EXERCISE DESCRIPTION:
Please format the lines below as a JSON list of strings, one string per line with blank lines omitted, covering only the lines from the start of the records through the line that contains "click(x=348, y=53)", inclusive.

(Records from a data source)
········

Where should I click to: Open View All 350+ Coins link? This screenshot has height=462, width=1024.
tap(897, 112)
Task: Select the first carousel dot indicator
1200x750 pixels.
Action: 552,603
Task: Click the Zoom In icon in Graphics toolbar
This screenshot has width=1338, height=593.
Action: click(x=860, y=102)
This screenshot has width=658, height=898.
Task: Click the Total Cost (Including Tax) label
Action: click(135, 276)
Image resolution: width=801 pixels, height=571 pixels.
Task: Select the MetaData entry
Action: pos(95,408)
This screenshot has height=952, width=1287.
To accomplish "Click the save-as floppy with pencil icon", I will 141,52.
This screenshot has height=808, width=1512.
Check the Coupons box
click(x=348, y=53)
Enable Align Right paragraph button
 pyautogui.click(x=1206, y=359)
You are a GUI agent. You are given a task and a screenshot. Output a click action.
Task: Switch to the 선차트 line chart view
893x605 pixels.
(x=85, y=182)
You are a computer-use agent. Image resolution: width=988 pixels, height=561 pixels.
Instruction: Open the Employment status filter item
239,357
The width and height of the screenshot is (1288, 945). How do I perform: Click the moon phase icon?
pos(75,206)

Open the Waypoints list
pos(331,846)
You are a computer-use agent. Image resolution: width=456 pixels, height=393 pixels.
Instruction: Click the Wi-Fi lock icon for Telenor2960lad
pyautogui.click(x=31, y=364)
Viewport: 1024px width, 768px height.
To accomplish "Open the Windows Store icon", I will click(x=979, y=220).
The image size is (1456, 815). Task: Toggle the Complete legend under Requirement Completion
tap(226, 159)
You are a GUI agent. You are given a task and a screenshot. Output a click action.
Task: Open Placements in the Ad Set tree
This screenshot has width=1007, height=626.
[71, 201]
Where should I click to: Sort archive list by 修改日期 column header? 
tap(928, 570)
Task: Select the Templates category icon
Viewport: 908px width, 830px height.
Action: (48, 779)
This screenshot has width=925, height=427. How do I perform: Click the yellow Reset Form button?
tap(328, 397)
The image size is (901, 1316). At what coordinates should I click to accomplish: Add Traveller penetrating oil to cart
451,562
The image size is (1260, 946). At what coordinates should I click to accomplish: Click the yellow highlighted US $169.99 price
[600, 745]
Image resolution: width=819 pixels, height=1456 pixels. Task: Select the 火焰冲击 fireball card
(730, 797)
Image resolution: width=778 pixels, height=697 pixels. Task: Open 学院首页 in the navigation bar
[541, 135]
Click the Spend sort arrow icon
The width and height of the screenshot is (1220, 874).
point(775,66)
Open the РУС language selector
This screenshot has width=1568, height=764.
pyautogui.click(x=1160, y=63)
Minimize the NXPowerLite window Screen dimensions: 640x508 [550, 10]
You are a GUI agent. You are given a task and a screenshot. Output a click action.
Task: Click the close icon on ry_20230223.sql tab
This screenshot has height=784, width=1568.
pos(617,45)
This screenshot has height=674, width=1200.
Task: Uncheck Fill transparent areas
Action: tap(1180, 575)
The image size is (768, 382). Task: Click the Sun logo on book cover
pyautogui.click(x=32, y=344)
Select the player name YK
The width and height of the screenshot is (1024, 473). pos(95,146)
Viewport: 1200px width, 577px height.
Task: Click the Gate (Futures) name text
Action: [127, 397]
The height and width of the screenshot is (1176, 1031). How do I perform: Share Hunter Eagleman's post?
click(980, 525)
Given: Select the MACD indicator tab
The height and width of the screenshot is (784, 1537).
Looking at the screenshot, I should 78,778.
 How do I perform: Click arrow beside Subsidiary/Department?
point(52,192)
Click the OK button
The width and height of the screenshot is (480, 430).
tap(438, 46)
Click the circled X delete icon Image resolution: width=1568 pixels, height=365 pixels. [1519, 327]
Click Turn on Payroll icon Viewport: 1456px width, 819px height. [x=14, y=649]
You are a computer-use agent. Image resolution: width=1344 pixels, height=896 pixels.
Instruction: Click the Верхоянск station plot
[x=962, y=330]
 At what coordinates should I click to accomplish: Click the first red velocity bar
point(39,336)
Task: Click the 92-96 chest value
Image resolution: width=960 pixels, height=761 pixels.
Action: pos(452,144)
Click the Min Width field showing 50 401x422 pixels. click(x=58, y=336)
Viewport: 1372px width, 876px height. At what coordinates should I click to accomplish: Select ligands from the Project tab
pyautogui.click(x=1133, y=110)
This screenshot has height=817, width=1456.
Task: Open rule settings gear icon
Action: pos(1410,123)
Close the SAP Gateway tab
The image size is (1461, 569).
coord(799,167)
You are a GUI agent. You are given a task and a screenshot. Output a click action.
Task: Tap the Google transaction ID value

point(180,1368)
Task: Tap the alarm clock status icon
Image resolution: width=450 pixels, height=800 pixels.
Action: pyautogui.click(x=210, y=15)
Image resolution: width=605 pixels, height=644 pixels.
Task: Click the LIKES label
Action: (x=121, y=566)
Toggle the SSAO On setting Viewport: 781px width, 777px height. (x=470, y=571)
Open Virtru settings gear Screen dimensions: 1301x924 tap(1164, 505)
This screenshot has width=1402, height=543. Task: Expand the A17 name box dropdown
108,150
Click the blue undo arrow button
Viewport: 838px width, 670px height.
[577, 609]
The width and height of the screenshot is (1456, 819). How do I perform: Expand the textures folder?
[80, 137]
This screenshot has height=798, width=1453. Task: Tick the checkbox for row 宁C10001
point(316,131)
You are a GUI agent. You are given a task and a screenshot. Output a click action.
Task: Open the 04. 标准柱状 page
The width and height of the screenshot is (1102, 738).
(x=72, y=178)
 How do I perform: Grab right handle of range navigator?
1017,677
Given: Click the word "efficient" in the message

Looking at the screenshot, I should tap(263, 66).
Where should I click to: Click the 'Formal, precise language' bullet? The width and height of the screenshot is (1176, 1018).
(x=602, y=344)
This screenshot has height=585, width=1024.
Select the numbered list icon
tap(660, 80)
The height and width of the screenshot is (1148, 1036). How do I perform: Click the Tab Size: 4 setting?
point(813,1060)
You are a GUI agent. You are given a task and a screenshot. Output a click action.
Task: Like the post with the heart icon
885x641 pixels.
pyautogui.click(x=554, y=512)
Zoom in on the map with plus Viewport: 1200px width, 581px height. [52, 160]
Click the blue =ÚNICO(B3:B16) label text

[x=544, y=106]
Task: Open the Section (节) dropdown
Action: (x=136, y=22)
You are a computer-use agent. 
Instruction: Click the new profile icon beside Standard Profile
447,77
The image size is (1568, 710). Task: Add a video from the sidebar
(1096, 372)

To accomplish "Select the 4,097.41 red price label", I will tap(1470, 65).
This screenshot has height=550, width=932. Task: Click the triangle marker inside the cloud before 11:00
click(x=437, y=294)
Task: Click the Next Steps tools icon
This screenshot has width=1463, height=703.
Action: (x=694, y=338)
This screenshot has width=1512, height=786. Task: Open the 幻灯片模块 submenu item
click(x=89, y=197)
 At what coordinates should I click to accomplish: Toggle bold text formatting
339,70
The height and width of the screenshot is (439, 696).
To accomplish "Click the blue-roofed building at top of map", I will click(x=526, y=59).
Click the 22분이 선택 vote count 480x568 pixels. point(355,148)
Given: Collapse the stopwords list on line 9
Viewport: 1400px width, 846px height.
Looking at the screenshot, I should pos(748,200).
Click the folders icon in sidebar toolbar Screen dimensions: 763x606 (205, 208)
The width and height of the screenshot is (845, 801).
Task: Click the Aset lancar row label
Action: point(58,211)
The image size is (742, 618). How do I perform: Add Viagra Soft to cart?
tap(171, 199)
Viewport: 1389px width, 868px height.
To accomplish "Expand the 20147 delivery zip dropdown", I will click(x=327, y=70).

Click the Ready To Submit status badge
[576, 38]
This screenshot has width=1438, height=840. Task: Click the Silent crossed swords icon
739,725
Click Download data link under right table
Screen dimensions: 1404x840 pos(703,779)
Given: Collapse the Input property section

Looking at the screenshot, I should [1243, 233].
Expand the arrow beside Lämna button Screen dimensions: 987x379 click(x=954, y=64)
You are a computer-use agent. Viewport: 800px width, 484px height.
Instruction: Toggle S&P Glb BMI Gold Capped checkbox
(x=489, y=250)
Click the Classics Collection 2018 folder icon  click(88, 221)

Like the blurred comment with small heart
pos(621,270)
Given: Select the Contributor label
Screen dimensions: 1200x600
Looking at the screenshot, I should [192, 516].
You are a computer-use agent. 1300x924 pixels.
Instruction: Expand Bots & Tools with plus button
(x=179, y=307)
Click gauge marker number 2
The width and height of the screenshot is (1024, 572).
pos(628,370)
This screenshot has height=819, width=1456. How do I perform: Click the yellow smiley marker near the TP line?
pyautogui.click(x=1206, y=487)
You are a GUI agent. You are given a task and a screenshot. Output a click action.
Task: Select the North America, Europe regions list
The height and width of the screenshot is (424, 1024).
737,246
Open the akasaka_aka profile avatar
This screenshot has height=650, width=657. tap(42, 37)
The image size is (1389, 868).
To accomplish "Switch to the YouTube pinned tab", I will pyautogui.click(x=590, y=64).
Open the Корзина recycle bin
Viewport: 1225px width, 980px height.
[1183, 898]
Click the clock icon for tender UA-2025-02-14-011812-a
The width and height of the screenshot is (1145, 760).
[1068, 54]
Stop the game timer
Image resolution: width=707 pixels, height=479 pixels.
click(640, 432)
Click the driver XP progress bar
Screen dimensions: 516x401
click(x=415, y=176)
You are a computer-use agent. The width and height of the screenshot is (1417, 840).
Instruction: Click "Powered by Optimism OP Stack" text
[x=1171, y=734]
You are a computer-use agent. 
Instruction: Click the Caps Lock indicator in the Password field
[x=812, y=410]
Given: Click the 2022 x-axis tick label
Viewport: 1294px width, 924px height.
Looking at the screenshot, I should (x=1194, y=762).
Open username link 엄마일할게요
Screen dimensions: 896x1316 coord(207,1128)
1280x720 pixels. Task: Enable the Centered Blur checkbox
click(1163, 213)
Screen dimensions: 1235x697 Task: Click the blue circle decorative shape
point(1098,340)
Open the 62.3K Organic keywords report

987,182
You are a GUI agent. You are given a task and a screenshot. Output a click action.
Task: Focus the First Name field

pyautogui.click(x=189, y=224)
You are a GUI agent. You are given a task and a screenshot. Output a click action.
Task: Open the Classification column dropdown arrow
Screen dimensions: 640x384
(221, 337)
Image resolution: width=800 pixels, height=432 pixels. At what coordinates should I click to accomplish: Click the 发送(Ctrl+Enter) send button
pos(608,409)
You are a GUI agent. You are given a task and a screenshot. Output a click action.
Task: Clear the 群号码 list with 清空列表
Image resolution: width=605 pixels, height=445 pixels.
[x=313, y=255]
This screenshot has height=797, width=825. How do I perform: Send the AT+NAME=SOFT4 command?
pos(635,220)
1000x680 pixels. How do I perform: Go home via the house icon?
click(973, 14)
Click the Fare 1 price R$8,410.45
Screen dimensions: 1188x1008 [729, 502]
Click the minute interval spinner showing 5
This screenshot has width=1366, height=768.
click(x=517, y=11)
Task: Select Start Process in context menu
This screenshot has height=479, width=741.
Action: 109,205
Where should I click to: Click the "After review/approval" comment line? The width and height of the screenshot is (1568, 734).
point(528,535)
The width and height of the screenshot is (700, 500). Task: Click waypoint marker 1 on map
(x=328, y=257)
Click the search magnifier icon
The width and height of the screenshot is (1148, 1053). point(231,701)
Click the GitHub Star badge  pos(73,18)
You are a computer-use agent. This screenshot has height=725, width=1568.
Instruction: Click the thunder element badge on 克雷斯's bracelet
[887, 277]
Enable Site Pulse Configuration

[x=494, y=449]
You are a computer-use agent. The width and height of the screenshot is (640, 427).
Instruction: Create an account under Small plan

········

FINAL ANSWER:
[
  "Where should I click to: Open View All 350+ Coins link? This screenshot has height=462, width=1024.",
  "tap(897, 112)",
  "Task: Select the first carousel dot indicator",
  "1200x750 pixels.",
  "Action: 552,603",
  "Task: Click the Zoom In icon in Graphics toolbar",
  "This screenshot has width=1338, height=593.",
  "Action: click(x=860, y=102)",
  "This screenshot has width=658, height=898.",
  "Task: Click the Total Cost (Including Tax) label",
  "Action: click(135, 276)",
  "Image resolution: width=801 pixels, height=571 pixels.",
  "Task: Select the MetaData entry",
  "Action: pos(95,408)",
  "This screenshot has height=952, width=1287.",
  "To accomplish \"Click the save-as floppy with pencil icon\", I will 141,52.",
  "This screenshot has height=808, width=1512.",
  "Check the Coupons box",
  "click(x=348, y=53)"
]